他刚放下剪刀,傅沉就起身走过去,扶住了他的胳膊,“爸……”
“我这腰啊,这阴雨天就疼,难受啊。”
傅老可是个老狐狸,这混小子是他看着长大的,眼睛一转,他就清楚在打什么歪主意,不想让他开口。
傅沉低声笑着,“爸,您知道寒川与许老孙女谈恋爱了吗?”
“关我什么事,我腰疼。”老爷子此时还不知内情,只觉得这小子给自己挖了个坑,他才不会往下跳。
“我觉得您不去的话,马上京城就会发生集体性流血事件,可能会很轰动。”
“胡扯什么,你松开我,我要回房了。”老爷子几欲甩开他的手,可是傅沉却抓着他的胳膊不松开。
“你小子干嘛啊,松开!”
“十方,帮个忙。
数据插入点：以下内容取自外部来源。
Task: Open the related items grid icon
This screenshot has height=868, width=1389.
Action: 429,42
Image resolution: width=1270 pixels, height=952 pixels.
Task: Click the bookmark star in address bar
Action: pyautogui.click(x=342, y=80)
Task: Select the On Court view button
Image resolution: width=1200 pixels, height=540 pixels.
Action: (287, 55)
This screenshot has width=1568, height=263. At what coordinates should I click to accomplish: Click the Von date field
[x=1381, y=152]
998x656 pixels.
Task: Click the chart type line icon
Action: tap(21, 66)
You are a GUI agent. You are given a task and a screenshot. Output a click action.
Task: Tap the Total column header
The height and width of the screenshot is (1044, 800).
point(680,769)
”
十方原本站在一侧,安静看戏,莫名其妙被cue,有些懵逼。
帮忙?
帮什么?
“挟持”老爷子?干脆杀了他吧。
“愣着干嘛。”傅沉直言。
傅老没回过神,就被两人架上了车,“嗳,你俩干嘛,傅沉,你这混小子,我打死你信不信!”
孙琼华正在屋里忙活,听着动静,出来看了眼,又转身与老太太说了句,“老三把父亲架上车了。”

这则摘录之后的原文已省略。